PROMPT A
Recast everything from the line containing "You are a computer-use" down to the end of the rows as a Markdown table with the columns Number and Text, skipping any blank lines. Leave the pictures out.

Podcast Summary: Self Storage Income – Ep. 301
Title: How Your Facility Can Make MORE Money with LOWER Occupancy (w/ Jonah Hall)
Host: AJ Osborne
Guest: Jonah Hall (President, Cedar Creek)
Date: June 17, 2025
Overview
This episode of the Self Storage Income podcast tackles a somewhat counterintuitive but powerful topic in self-storage operations: how facility owners can increase revenue and value even as occupancy declines. Host AJ Osborne welcomes returning guest Jonah Hall, President of Cedar Creek, to break down real-world examples, strategic concepts, and actionable operational insights. The discussion focuses on revenue management, occupancy metrics, technology integration, market dynamics, tenant quality, and the compounding effects of these variables on long-term wealth in self-storage.

DATASET ROWS
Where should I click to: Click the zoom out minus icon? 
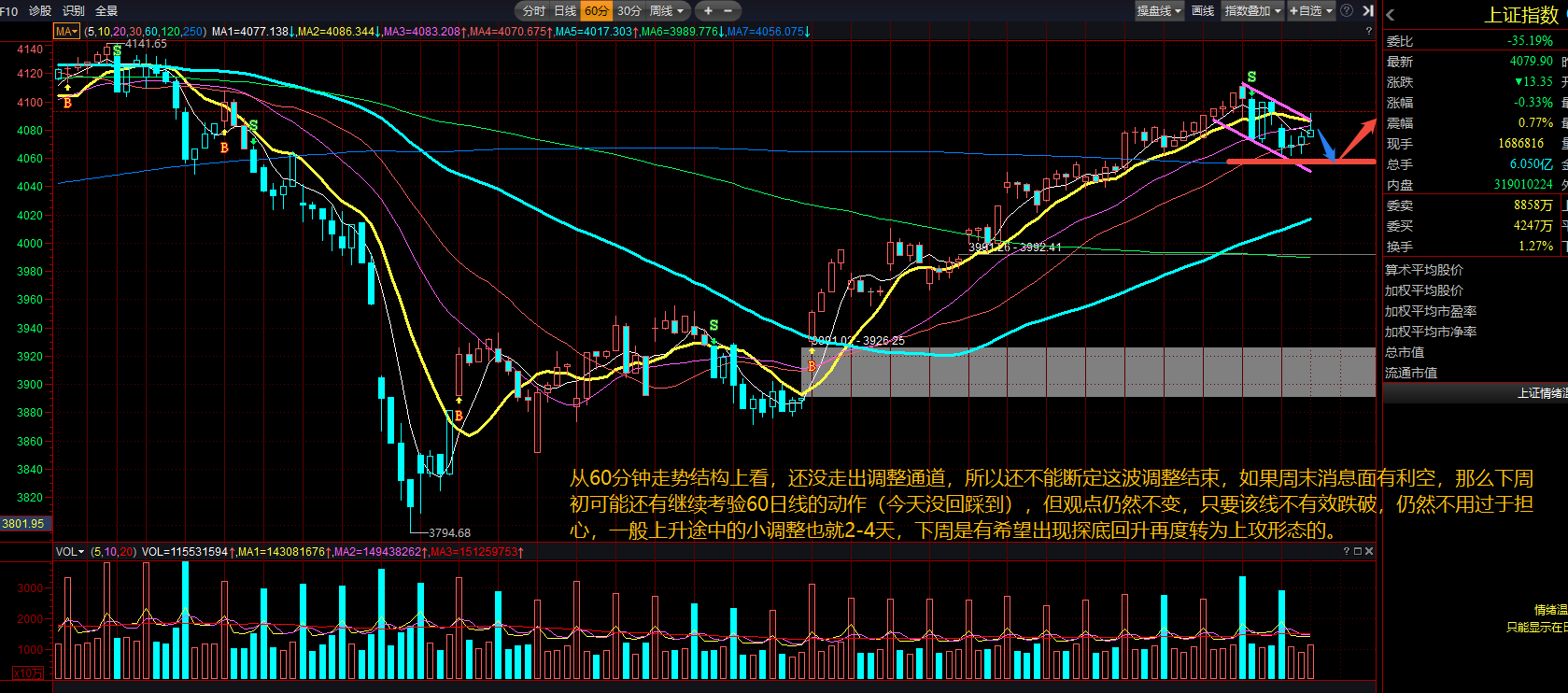click(728, 11)
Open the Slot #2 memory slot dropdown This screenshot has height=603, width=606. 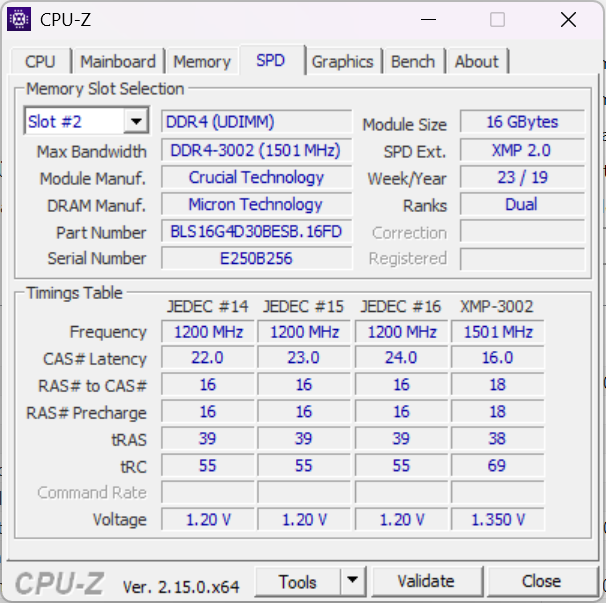click(x=136, y=122)
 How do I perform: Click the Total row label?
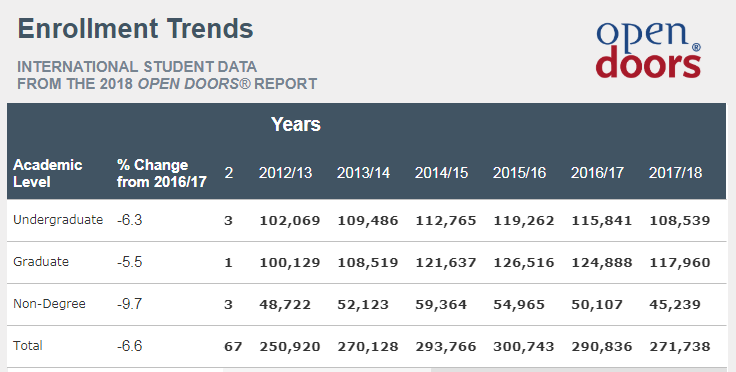pyautogui.click(x=28, y=346)
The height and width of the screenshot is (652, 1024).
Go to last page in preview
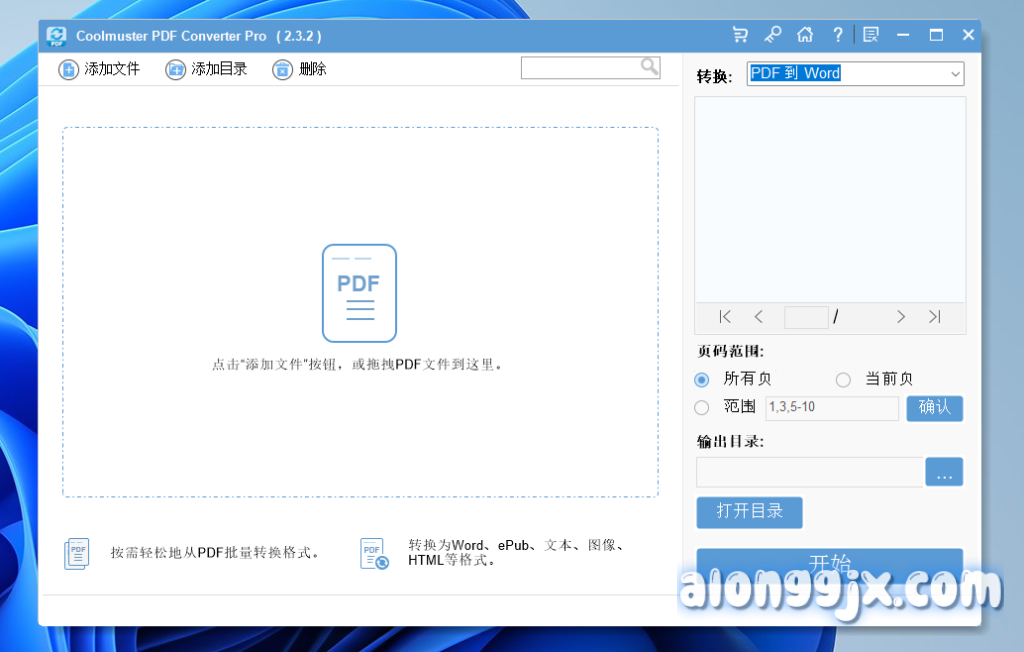[934, 317]
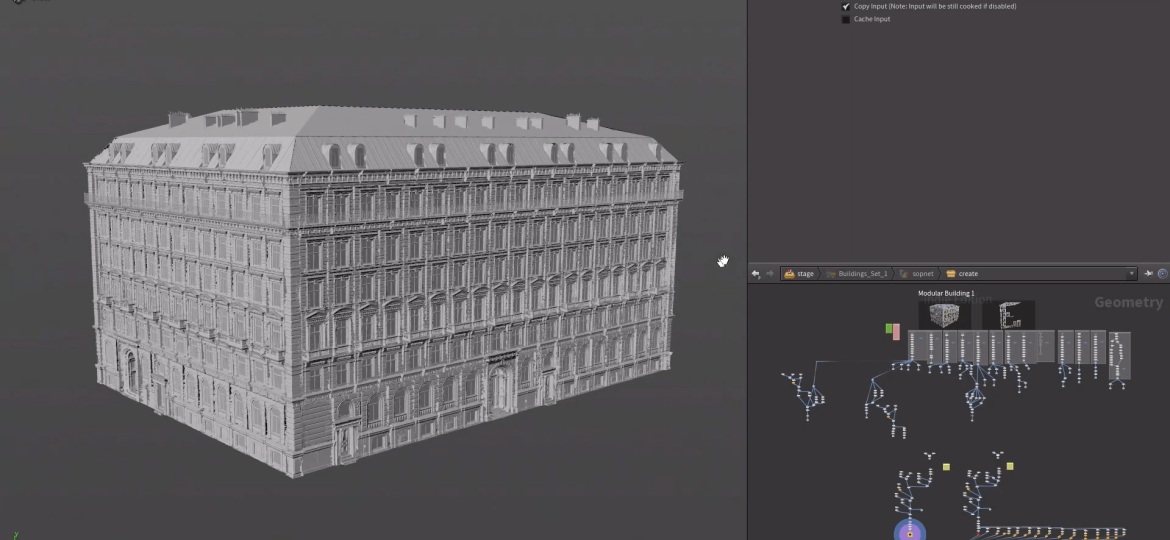Click the network forward navigation arrow

[769, 274]
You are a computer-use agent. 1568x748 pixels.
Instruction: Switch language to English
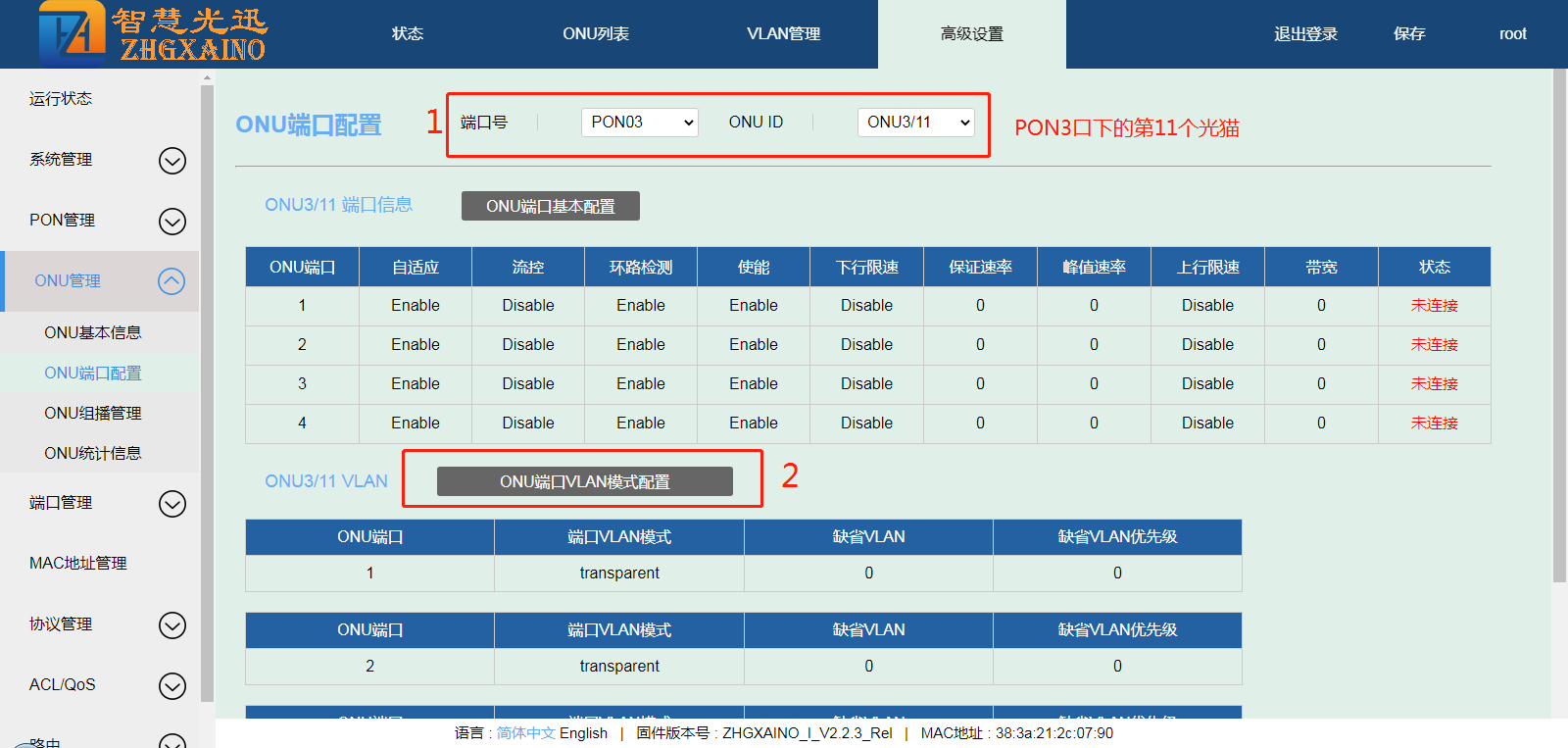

PROMPT B
Print everything from "Host: AJ Osborne" down to "wealth in self-storage." in the podcast summary, word for word.

FINAL RESULT A
| Number | Text |
|---|---|
| 1 | You are a computer-use agent. 1568x748 pixels. |
| 2 | Instruction: Switch language to English |

FINAL RESULT B
Host: AJ Osborne
Guest: Jonah Hall (President, Cedar Creek)
Date: June 17, 2025
Overview
This episode of the Self Storage Income podcast tackles a somewhat counterintuitive but powerful topic in self-storage operations: how facility owners can increase revenue and value even as occupancy declines. Host AJ Osborne welcomes returning guest Jonah Hall, President of Cedar Creek, to break down real-world examples, strategic concepts, and actionable operational insights. The discussion focuses on revenue management, occupancy metrics, technology integration, market dynamics, tenant quality, and the compounding effects of these variables on long-term wealth in self-storage.